長男坊に付いた病名である。このことについて、書こうかどうか悩んでいたが、闘病記をブログにしようと考えた動機と同じで、この地球上のどこかで誰かに共感してもらえるならと思い、書くことを決意した。

 病気というと非常に暗いイメージがあるし、長男坊の外見からはとてもそれを窺うことは出来ない。何故なら普通にしていると、健常児と変わらない風貌だからであるし、私に似て、福山正治似のイケメンだからである(笑)。まあ、私に似ているとは言い過ぎたが、福山正治に似ているのは親のひいき目でないことを申し添えておきます。ところで、息子は社会的には精神病患者にカテゴライズされるらしい。何故、社会的には、という表現をするかというと、「身体障害者手帳」なるものを交付してもらったからである。「してもらったから」というと語弊があるかもしれないので、ここは詳しく説明を加えると、生まれつき四肢に障害がある場合など、例えば明らかに歩行が困難な場合、社会からこの人は障害があるということを認知されやすいが、息子のように精神に異常がある場合(文字にすると非常に辛いのであるが、あえてこう表現すると)、他人(社会)からはそのことを認知されにくいのである。このため、学校という社会生活を営む上で非常にハンディとなるから、放っておけばいじめられることは必至であったろうし、教師からも理解を得られなかったと思うのである。そこで、長男坊が小学校を卒業する今年の3月前に医師に診断書を書いてもらい、行政から身体障害者手帳なるものを交付してもらったのである。つまり、このような障害があることを中学校に手帳を提示して理解を求めてもらいにいったのであった。この決断が正しいかどうかは本当に分からないが、我々夫婦の決断であることに間違いはない。

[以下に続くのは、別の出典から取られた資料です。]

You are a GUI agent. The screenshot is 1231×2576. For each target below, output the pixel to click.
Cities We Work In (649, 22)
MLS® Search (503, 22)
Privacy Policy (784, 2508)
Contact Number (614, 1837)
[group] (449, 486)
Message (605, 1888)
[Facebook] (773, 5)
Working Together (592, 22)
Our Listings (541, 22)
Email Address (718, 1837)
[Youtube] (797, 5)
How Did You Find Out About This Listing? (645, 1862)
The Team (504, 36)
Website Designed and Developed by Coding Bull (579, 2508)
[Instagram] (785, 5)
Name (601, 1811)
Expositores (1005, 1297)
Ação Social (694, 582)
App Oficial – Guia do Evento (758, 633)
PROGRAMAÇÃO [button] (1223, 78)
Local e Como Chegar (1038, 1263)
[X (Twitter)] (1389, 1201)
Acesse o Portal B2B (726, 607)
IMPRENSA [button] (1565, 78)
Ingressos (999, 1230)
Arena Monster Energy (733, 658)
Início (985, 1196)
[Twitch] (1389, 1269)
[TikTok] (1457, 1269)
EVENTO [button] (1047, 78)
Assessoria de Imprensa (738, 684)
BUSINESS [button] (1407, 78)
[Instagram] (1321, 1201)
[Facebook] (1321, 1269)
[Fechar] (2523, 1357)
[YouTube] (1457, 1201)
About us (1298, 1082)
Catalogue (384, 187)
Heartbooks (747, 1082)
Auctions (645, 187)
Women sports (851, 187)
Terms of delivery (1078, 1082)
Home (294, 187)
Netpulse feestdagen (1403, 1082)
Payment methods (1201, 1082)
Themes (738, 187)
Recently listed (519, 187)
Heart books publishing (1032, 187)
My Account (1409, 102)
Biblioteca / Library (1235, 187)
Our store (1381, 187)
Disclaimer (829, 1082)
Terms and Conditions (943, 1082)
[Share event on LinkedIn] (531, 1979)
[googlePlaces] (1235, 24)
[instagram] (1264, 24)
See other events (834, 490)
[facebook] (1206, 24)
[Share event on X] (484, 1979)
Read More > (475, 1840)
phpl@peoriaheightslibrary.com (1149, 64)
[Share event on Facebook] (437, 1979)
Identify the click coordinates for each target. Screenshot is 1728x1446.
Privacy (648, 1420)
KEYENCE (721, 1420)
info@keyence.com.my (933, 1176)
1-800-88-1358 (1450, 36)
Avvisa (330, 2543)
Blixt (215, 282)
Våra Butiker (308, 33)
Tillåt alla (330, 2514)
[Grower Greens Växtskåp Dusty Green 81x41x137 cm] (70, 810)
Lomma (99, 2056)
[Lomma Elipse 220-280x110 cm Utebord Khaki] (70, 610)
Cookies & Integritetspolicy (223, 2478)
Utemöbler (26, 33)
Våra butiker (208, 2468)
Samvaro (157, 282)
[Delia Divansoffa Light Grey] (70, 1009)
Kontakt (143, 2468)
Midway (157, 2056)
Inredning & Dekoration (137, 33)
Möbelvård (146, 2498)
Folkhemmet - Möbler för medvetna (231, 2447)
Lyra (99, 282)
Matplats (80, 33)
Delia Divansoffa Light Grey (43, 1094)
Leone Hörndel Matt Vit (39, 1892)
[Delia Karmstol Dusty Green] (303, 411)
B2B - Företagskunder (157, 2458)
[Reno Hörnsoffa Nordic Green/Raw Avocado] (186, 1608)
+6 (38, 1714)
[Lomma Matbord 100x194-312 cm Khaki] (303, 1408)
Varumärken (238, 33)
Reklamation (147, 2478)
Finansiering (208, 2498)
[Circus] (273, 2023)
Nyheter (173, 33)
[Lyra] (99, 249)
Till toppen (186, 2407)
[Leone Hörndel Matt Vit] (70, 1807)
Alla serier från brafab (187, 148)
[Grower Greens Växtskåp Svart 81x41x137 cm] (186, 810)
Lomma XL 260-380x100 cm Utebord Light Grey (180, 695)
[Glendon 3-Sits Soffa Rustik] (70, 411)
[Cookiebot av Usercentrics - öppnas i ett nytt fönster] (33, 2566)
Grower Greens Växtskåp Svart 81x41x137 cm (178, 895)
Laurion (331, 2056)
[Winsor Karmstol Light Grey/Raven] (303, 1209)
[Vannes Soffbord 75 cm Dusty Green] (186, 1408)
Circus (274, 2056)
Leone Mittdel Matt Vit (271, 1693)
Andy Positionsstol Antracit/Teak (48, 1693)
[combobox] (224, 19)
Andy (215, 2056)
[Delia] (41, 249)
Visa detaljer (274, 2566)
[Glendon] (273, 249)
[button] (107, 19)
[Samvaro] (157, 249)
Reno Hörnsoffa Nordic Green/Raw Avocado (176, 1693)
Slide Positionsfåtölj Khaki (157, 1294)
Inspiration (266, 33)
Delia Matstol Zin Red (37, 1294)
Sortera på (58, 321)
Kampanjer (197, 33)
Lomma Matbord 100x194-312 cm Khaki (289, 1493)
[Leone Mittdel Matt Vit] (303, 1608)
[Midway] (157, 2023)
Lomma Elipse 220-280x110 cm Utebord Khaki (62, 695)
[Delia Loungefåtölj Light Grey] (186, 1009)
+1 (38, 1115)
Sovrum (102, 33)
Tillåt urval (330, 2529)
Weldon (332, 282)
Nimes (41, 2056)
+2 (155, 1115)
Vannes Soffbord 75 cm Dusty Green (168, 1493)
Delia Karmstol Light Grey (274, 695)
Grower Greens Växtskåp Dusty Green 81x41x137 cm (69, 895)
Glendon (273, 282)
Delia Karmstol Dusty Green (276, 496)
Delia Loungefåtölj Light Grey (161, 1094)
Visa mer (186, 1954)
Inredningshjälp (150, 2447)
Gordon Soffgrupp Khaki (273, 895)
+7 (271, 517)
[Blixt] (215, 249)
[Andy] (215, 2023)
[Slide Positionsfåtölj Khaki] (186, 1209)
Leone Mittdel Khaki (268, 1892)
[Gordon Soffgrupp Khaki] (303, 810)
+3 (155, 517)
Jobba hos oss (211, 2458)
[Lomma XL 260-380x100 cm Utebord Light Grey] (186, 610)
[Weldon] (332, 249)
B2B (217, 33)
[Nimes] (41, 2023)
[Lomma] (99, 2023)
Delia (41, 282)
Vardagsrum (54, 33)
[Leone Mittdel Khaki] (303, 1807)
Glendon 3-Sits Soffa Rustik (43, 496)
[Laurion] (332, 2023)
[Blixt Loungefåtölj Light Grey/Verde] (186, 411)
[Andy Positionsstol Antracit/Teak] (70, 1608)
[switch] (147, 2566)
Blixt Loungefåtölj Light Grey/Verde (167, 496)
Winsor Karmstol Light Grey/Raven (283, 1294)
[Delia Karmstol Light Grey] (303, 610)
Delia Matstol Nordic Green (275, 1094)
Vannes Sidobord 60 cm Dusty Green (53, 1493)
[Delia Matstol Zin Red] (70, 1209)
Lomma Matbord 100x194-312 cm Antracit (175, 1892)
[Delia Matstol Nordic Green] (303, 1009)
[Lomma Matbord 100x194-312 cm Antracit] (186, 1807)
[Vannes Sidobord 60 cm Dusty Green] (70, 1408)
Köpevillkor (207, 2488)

 自閉症スペクトラム障害(ASD)は0.6%程度の割合で存在するらしい。1000人いると6人くらいがそうだとすると、結構な割合で存在することになる。また、程度には非常に差があって、重度になると重い知的障害を伴うことになるが、長男坊の場合、比較的症状は軽いかもしれないが、コミュニケーション能力は非常に低いし、知能指数は低いんだと思う。でも、重度の知的障害かというとそうでもないのである。要するに中途半端な状態なんだと思う。よその親御さんによっては、「うちの息子は身体障害者なんかではない。」と否定される方が多いかもしれない。我々も肯定したくなかったが、敢えてその道を選んだのである。すなわち、あくまで申告制だから、申告しなければ、障害者手帳なるものは交付されないということである。ちなみに、同じような手帳で「療育手帳」というものがある。これには該当しなかったようである。該当しなかったので、それ以上は調べなかったが、もう少し重度な症状に適用されているようである。
 身体障害者手帳なるものが届いたときは、正直辛かった。手帳の写真に収まった息子が何故か囚われの身になったような悲しい気分になった。妻は私よりきつかったと思う。女性はお腹を痛めて生んだ子だという意識があり、私よりも息子を不憫に思ったに違いない。祖母にあたる私の母は、身体障害者手帳の交付の事実を電話で伝えると、電話の向こうで泣いているのが分かった。母の夫、すなわち私の父は母と結婚をし、ちょうど私が母のお腹の中にいるときに交通事故の被害者となり、それ以来、身体障害者である。夫が身体障害者であるがゆえにその不憫さを人一倍知っているから、孫の不憫さを感じずにはいられなかったのかも知れない。
 このように告白めいて書いているが、我が家は極めて前向きで明るい家庭である。身体障害者手帳は我々からの息子への後方支援であると思っている。中学校入学の一日前、家族会議を開いた(というか、中学入学おめでとうパーティである。)のだが、その席で私は息子に向けてこう言い聞かせた。「お前は、自閉症スペクトラム障害という病気で、そのために言葉が話しづらかったりするんだけど、明日の入学式のあとの自己紹介のときに「僕は自閉症スペクトラム障害なんです。格好いいでしょ。」とギャグを言ってみたらどうか?」と。入学式の日の夕食のときに、そのように自己紹介したと息子が言ったときは本当に驚いたのである。「格好いいでしょ?」とまでは言わなかったらしいが、担任の先生から電話があり、息子が自己紹介で自分の病状を皆に伝え、理解を求めていたことに感動しましたと伝えられた。語彙力が乏しいゆえに、自閉症スペクトラム障害という言葉のネガティブさに気づいていないのだけれど、とにかく波乱含みの長男坊の中学校生活が始まったのである。
 この2カ月間は、頸椎症どころではなかった。症状はほぼ足踏み状態ですが、快方に向かっているという気はしています。とにかく、気力で完治しなければならない。学校のことや精神科とのやりとりで、この2カ月、妻には精神的負担をかけたことであろう。私も改めて覚悟しているが、このことは妻にも言い聞かせてある。「老後は3人と思っておこう。」と。